Und doch: Besuchte ich meine alten Freunde in den neuen Städten, in Hamburg, in Berlin, gingen wir mit Röhrenjeans in die Indie-Disco. Später, wenn sie mich besuchten und wir, nun als Studenten, in Technoclubs gingen, trugen wir sie noch. Auch, als ich bemerkte, wie öde Technoclubs sind, wenn man die Pillen weglässt. Und ich trug sie sogar weiter, als ich feststellte, wie schön ein Abend sein kann, bei dem ich um 10 Uhr abends mit meiner Freundin auf dem Sofa einpenne.
Röhrenfernseher gibt es ja auch nicht mehr. Und Leuchtstoffröhren hat man durch energiefreundliche LEDs ersetzt. Schlimm ist das nicht
Im Juni 2016 richteten Designer und Kulturwissenschaftlerinnen in Berlin eine Konferenz aus: “Die dünne Dekade: Nachruf auf die Skinny Jeans.” Ende Dezember 2018 schloss der Online-Shop von Cheap Monday. H&M hat sich dafür entschieden, die Marke sterben zu lassen.
Röhrenfernseher gibt es ja auch nicht mehr. Dafür 50-Zoll-Flachbildschirme. Und Leuchtstoffröhren hat man durch energiefreundliche LEDs ersetzt. Dem Alten trauert nur der hinterher, der sich solange daran klammert, bis es sich an ihn klammert. Bis sich nur noch die nostalgiegepolsterte Vergangenheit so gut anfühlt wie damals die knallenge April-77-Hose aus Göteborg.

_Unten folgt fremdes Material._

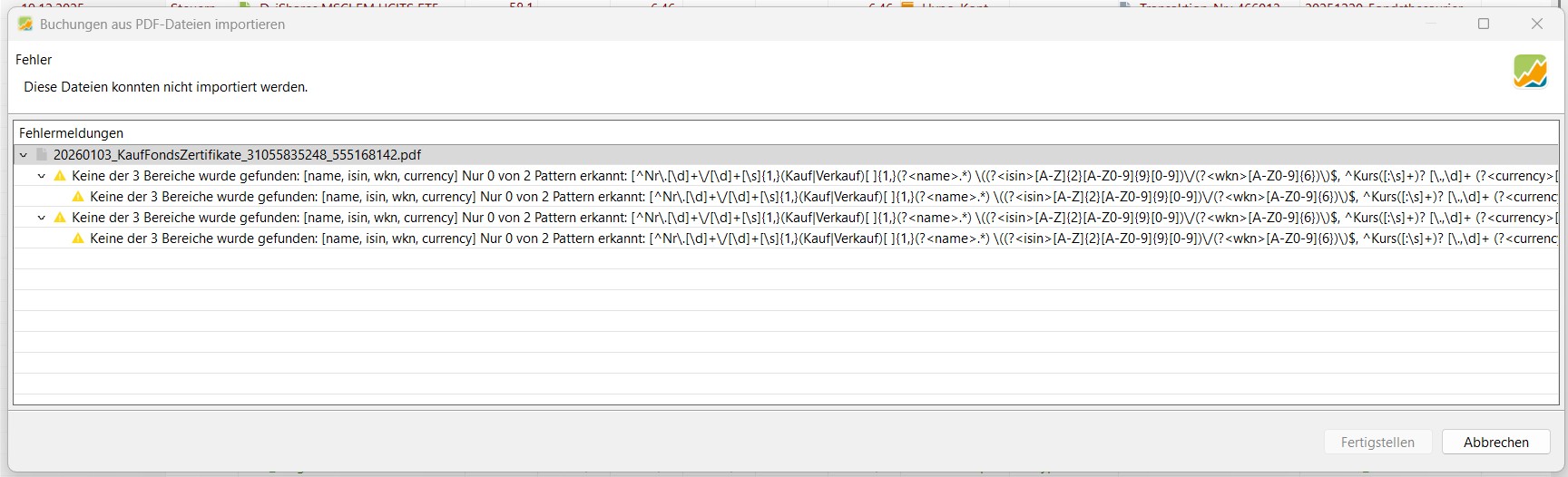Click the 'Buchungen aus PDF-Dateien importieren' title text

tap(162, 24)

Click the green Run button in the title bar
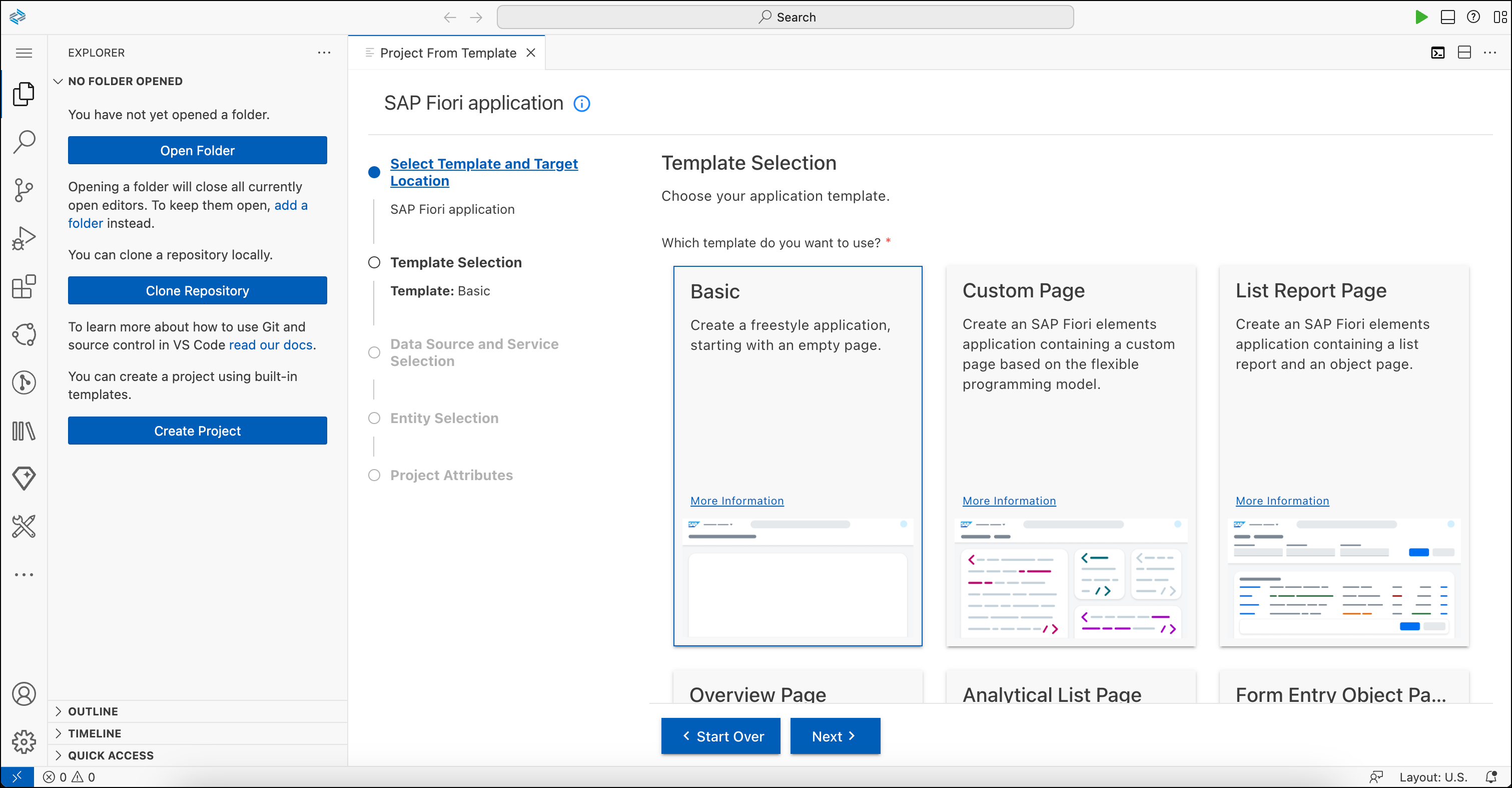[1421, 17]
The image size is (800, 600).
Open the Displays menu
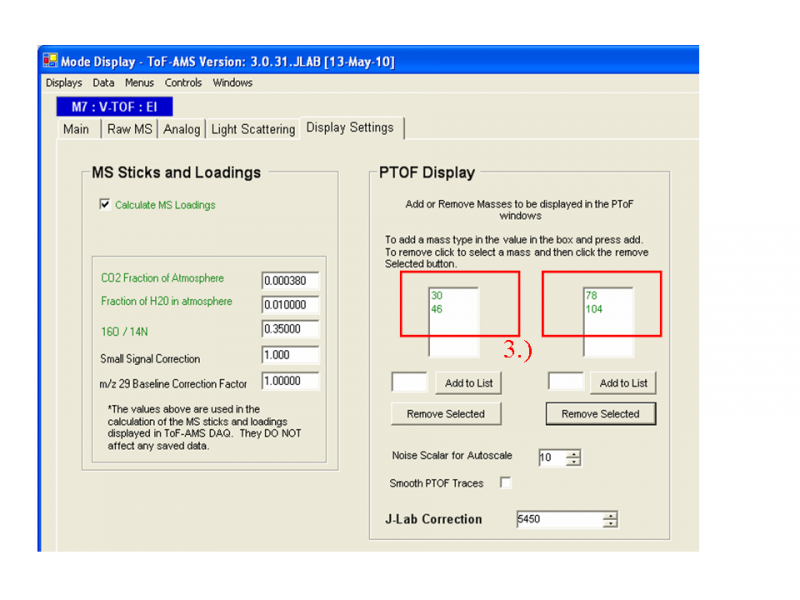[x=64, y=83]
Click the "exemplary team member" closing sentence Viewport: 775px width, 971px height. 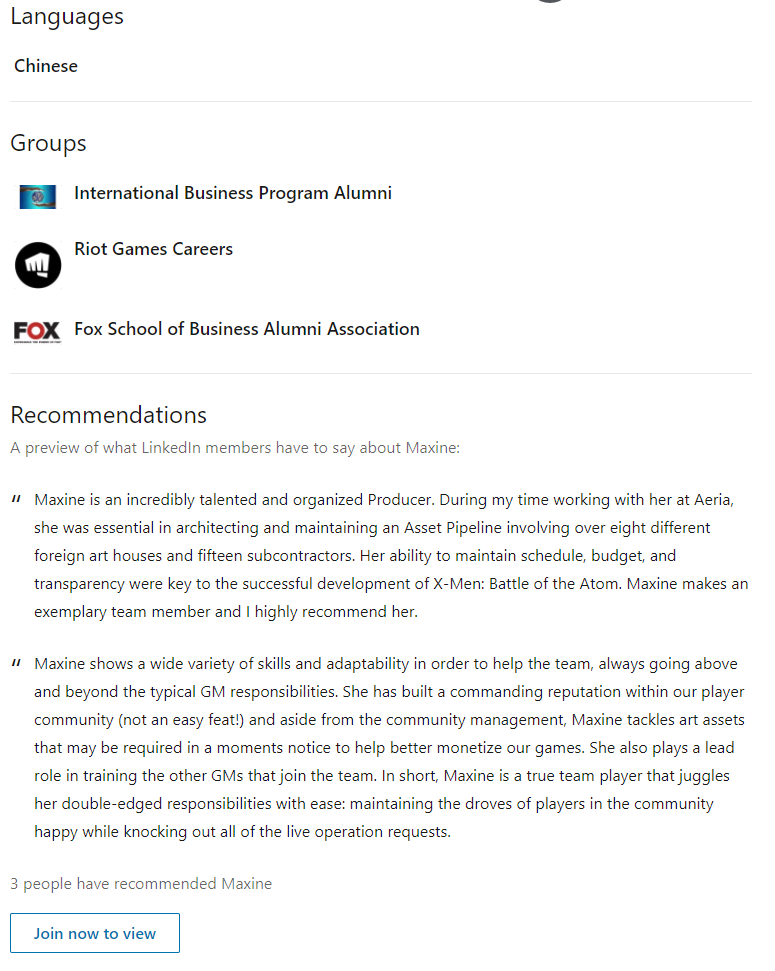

Neulich habe ich es ernsthaft als “Befreiung” bezeichnet, mittlerweile in einem Alter zu sein, in dem ich nie wieder in einen Club gehen muss. Mein 15-jähriges Ich, dem Röhrenjeans dabei halfen, sich selbst zu finden – soll es mich doch für meine neue Spießigkeit ohrfeigen. Ich würde mich nicht mal wehren.
Aber seit ich Chinos trage, ist da wieder dieses Gefühl, in der richtigen Zeit angekommen zu sein. Es ist die Hose meiner Jetzt-Zeit, die mir das Gefühl gibt, die richtigen Entscheidungen zu treffen. Wenn Hosen, wenn Mode sowas kann, dann habe ich nicht einmal Angst davor, in zwanzig Jahren in das Stadium der Beulenhose einzutreten und darin sonntags ganz gemütlich die Enten am See zu füttern. Ich werde mich dann über die Jugendlichen von heute aufregen, die Scheißmusik aus der Dose hören und wahrscheinlich nicht wissen, wer Pete Doherty war. Der Typ mit den schönsten Hosen der Welt.